Collected data entries
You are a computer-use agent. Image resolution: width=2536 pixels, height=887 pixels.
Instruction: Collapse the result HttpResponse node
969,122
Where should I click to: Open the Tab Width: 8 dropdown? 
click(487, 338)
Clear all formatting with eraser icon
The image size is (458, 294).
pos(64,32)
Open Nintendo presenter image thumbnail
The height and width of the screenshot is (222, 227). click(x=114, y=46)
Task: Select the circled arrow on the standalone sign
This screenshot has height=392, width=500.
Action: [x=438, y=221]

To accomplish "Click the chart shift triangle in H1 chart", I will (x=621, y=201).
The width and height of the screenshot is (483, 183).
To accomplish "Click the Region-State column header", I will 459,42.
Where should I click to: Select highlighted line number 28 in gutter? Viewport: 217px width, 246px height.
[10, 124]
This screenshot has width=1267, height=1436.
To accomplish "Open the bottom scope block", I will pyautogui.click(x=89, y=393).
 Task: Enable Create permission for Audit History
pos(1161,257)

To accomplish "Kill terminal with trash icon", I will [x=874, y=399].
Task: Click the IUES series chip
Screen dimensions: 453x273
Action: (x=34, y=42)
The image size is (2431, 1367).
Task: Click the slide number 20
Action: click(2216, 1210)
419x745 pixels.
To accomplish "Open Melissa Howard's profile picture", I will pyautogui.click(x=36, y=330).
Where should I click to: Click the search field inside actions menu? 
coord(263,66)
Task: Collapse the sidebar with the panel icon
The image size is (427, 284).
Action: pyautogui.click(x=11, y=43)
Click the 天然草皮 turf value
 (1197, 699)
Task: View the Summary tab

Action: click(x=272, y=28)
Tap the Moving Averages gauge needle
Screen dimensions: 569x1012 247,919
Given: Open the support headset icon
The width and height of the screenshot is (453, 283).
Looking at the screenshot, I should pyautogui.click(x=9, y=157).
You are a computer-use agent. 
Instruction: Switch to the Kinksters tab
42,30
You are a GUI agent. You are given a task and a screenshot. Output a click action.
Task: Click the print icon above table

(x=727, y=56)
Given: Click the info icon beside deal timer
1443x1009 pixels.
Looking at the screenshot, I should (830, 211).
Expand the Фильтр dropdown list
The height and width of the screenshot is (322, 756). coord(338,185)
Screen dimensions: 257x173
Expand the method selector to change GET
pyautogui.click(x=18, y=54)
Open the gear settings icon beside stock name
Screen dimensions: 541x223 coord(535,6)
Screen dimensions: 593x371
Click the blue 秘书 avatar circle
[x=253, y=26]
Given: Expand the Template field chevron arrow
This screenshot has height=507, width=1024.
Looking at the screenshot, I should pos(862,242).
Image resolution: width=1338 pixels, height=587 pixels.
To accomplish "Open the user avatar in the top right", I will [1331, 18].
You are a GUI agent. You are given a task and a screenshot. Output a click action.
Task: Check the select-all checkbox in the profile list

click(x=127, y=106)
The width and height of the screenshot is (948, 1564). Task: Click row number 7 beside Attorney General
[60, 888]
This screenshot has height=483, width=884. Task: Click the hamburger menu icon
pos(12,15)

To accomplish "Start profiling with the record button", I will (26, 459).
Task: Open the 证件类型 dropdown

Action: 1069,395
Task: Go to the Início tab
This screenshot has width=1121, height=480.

**GOAL:** Can you write out all of these records again, swapping every "dropdown" for "drop-down menu" and leaving everything else as it is?

**RESPONSE TO THIS EXERCISE:**
You are a computer-use agent. Image resolution: width=2536 pixels, height=887 pixels.
Instruction: Collapse the result HttpResponse node
969,122
Where should I click to: Open the Tab Width: 8 drop-down menu? 
click(487, 338)
Clear all formatting with eraser icon
The image size is (458, 294).
pos(64,32)
Open Nintendo presenter image thumbnail
The height and width of the screenshot is (222, 227). click(x=114, y=46)
Task: Select the circled arrow on the standalone sign
This screenshot has height=392, width=500.
Action: [x=438, y=221]

To accomplish "Click the chart shift triangle in H1 chart", I will (x=621, y=201).
The width and height of the screenshot is (483, 183).
To accomplish "Click the Region-State column header", I will 459,42.
Where should I click to: Select highlighted line number 28 in gutter? Viewport: 217px width, 246px height.
[10, 124]
This screenshot has width=1267, height=1436.
To accomplish "Open the bottom scope block", I will pyautogui.click(x=89, y=393).
 Task: Enable Create permission for Audit History
pos(1161,257)

To accomplish "Kill terminal with trash icon", I will [x=874, y=399].
Task: Click the IUES series chip
Screen dimensions: 453x273
Action: (x=34, y=42)
The image size is (2431, 1367).
Task: Click the slide number 20
Action: click(2216, 1210)
419x745 pixels.
To accomplish "Open Melissa Howard's profile picture", I will pyautogui.click(x=36, y=330).
Where should I click to: Click the search field inside actions menu? 
coord(263,66)
Task: Collapse the sidebar with the panel icon
The image size is (427, 284).
Action: pyautogui.click(x=11, y=43)
Click the 天然草皮 turf value
 (1197, 699)
Task: View the Summary tab

Action: click(x=272, y=28)
Tap the Moving Averages gauge needle
Screen dimensions: 569x1012 247,919
Given: Open the support headset icon
The width and height of the screenshot is (453, 283).
Looking at the screenshot, I should pyautogui.click(x=9, y=157).
You are a computer-use agent. 
Instruction: Switch to the Kinksters tab
42,30
You are a GUI agent. You are given a task and a screenshot. Output a click action.
Task: Click the print icon above table

(x=727, y=56)
Given: Click the info icon beside deal timer
1443x1009 pixels.
Looking at the screenshot, I should (830, 211).
Expand the Фильтр drop-down menu list
The height and width of the screenshot is (322, 756). coord(338,185)
Screen dimensions: 257x173
Expand the method selector to change GET
pyautogui.click(x=18, y=54)
Open the gear settings icon beside stock name
Screen dimensions: 541x223 coord(535,6)
Screen dimensions: 593x371
Click the blue 秘书 avatar circle
[x=253, y=26]
Given: Expand the Template field chevron arrow
This screenshot has height=507, width=1024.
Looking at the screenshot, I should pos(862,242).
Image resolution: width=1338 pixels, height=587 pixels.
To accomplish "Open the user avatar in the top right", I will [1331, 18].
You are a GUI agent. You are given a task and a screenshot. Output a click action.
Task: Check the select-all checkbox in the profile list

click(x=127, y=106)
The width and height of the screenshot is (948, 1564). Task: Click row number 7 beside Attorney General
[60, 888]
This screenshot has height=483, width=884. Task: Click the hamburger menu icon
pos(12,15)

To accomplish "Start profiling with the record button", I will (26, 459).
Task: Open the 证件类型 drop-down menu

Action: 1069,395
Task: Go to the Início tab
This screenshot has width=1121, height=480.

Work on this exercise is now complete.